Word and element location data
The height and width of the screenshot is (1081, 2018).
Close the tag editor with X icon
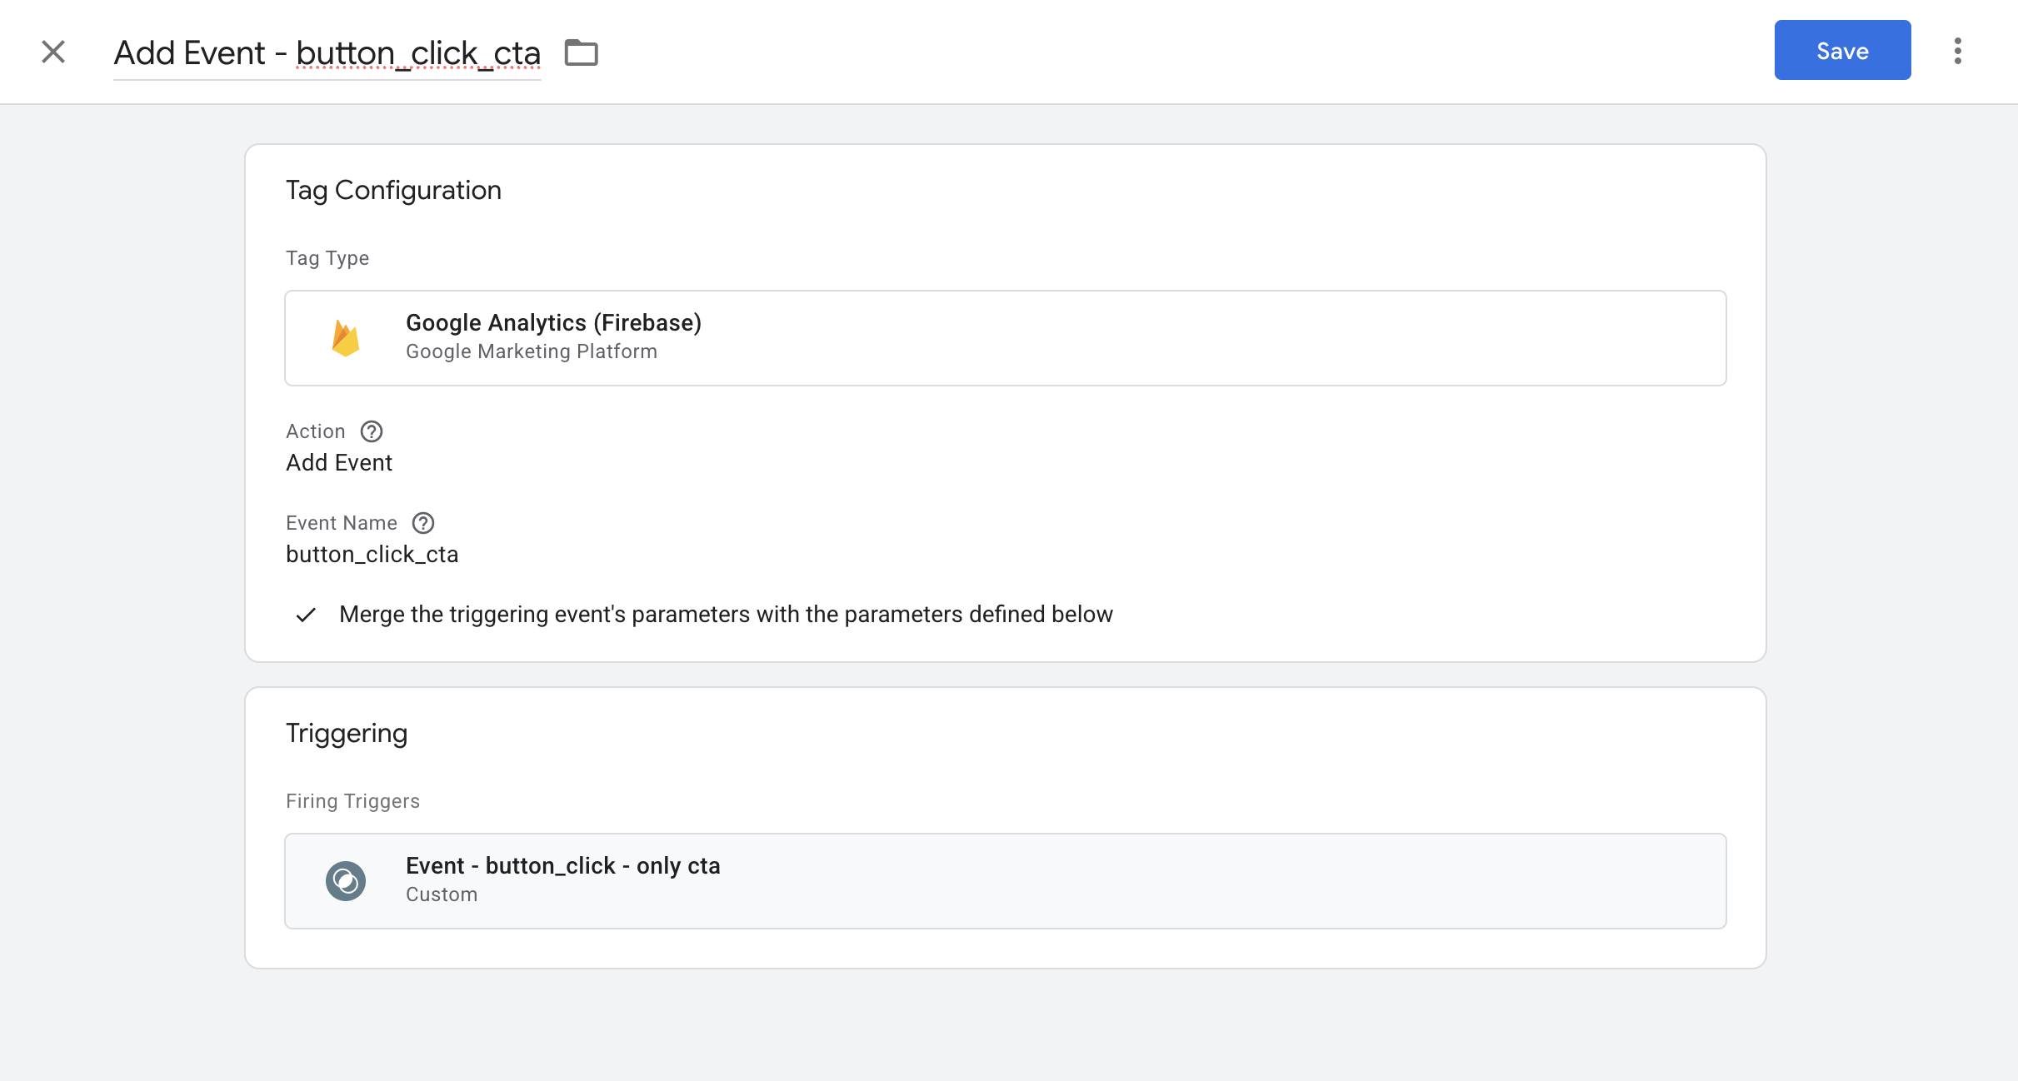tap(53, 52)
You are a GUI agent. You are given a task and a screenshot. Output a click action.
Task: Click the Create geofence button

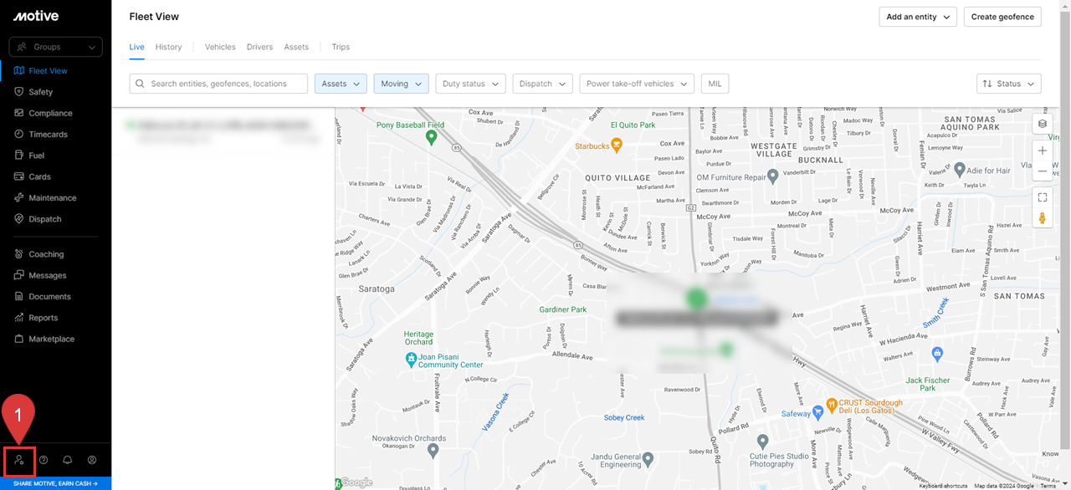tap(1002, 16)
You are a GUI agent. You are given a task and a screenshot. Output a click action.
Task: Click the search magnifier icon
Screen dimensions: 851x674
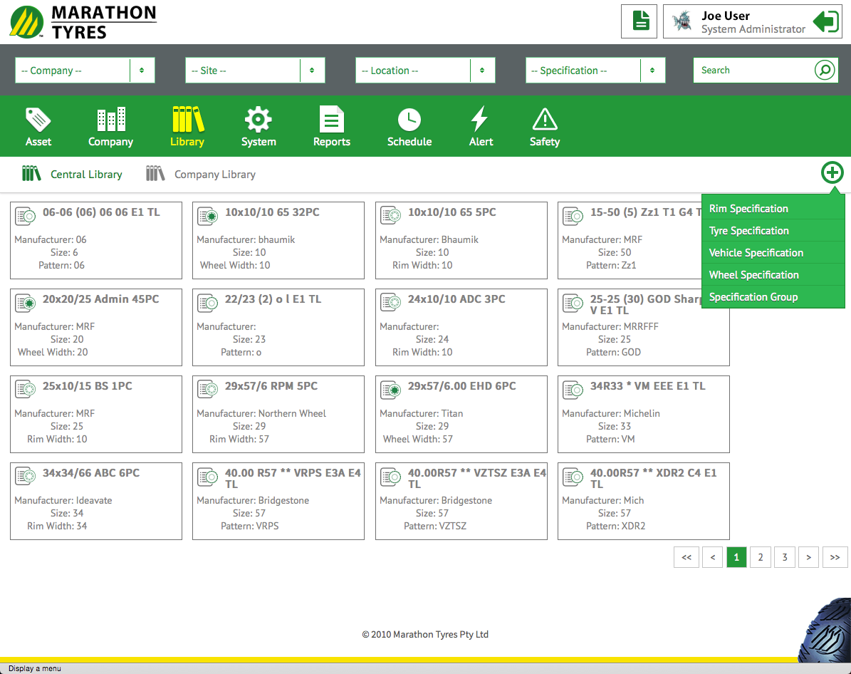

*To be done*
Update the items from their beginning through the line that contains "tap(1002, 16)", replacing "screenshot" with "screen capture" and keeping everything else unchanged. Omit the pictures from your answer.

*Expected output*
The height and width of the screen capture is (1081, 2018).
Close the tag editor with X icon
tap(53, 52)
You are a GUI agent. You are given a task and a screen capture. Output a click action.
Task: Click the Create geofence button

tap(1002, 16)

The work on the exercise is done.